▶ Texte retenu:
==================================================

Alors nous avons commencé à nous détendre. Mes compagnons de fuite ont commencé à s’installer dans un village du plateau voisin, à reconstruire avec les gens après la guerre locale. Je suis même rentré dans une église gonflable (allez savoir…) dans laquelle j’ai trouvé un code secret dans un repli du revêtement étanche. Je ne sais plus ce qui était inscrit, juste que je n’y comprenais rien.

Pour une raison que j’ai déjà oubliée, je me suis retrouvé dans un train pour aller à la cité voisine. Et puis j’ai raté mon arrêt en discutant avec quelqu’un. Et puis ensuite je me suis laisser porter par le train, qui avait ça de particulier qu’apparemment un haut dignitaire d’un autre pays l’empruntait avec les autres passagers pour se rendre dans une ville non touchée par l’inondation.

Nous avons continué le voyage, en traversant plusieurs cités par une voie de train très particulière, dont le circuit avait été tracée en creusant une tranchée qui traversait toutes les autres constructions, y compris les autres chemins de fer. Le train, par ailleurs, était un train particulier, il s’appelait « la ligne inverse » car l’électricité distribuée pour alimenter le train avait un voltage inversé.

Je me suis vu traversant plein de structures avec des gens tout à fait normaux et pas inquiétés, plein de villes,v ers une région de plus en plus désertique.

Et puis le train s’est arrêté, apparemment en panne. Dans une grande ville apparemment déserte, colorée uniquement en noir et jaune. Comme ces dessins de bande dessinée ou le contraste est porté au maximum pour séparer de grandes régions noires ou blanches, sauf que là c’était jaune au lieu de blanc. Le train c’était arrêté parce que la voie s’arrêtait : un obstacle quelconque était venu la couper. C’était visiblement intentionnel, alors les gens ont été invités à descendre pour mettre en place la défense militaire du haut dignitaire diplomate.

==================================================

▶ Matériel fourni:

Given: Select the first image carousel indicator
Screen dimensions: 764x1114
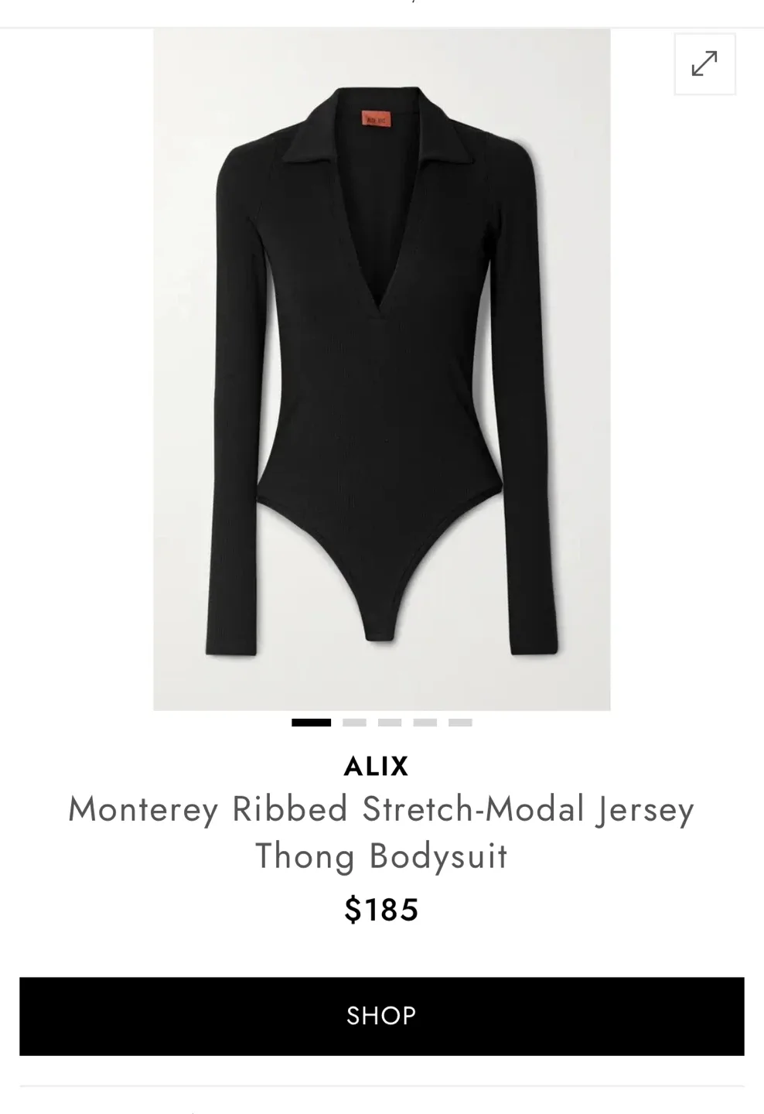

==================================================

▶ Consigne:
Reprenez le récit du voyage en train à la suite de sa dernière phrase et poursuivez-le.

▶ Résultat attendu:
Je me suis retrouvé dans cette ville, et j’ai vite compris qu’il s’y passait quelque chose de pas normal. Il n’y avait personne à l’endroit où nous étions.

Au détour d’un couloir (où j’étais tout seul), j’ai croisé un humain-fantôme qui m’expliquai que la police locale faisait des rondes et tuait toute forme de vie située dans la région “noire”. C’était celle où le train était placé. Alors je courus dans les couloir, pour enfin m’arrêter épuisé dans une section ou les murs étaient tachés en jaune et en noir. Je me suis affaissé sur une tache jaune, et je me suis endormi.

Un peu plus tard, deux policiers sont arrivés. D’abord prêts à m’éliminer, l’un d’entre eux remarqua la tache que j’avais choisit et dit : « ah, je vois qu’on a affaire à un connaisseur. » (je m’en souvient assez précisément). Ils m’expliquèrent qu’il fallait m’embarquer au poste pour les formalités d’immigration. J’étais trop fatigué pour répondre, alors l’un d’eux s’est approché de moi et a commencé à me saisir.

Il le faisait si délicatement que je n’ai pas pu résisté à l’envie de lui caresser la nuque au moment où il me plaçait un bras autour du cou. En réponse, il m’a caressé aussi, y compris dans la région génitale, et je m’en suis trouvé fort aise. Et tandis que l’autre regardait nos caresses, je me suis endormi pour de vrai.

Et puis mon réveil a sonné.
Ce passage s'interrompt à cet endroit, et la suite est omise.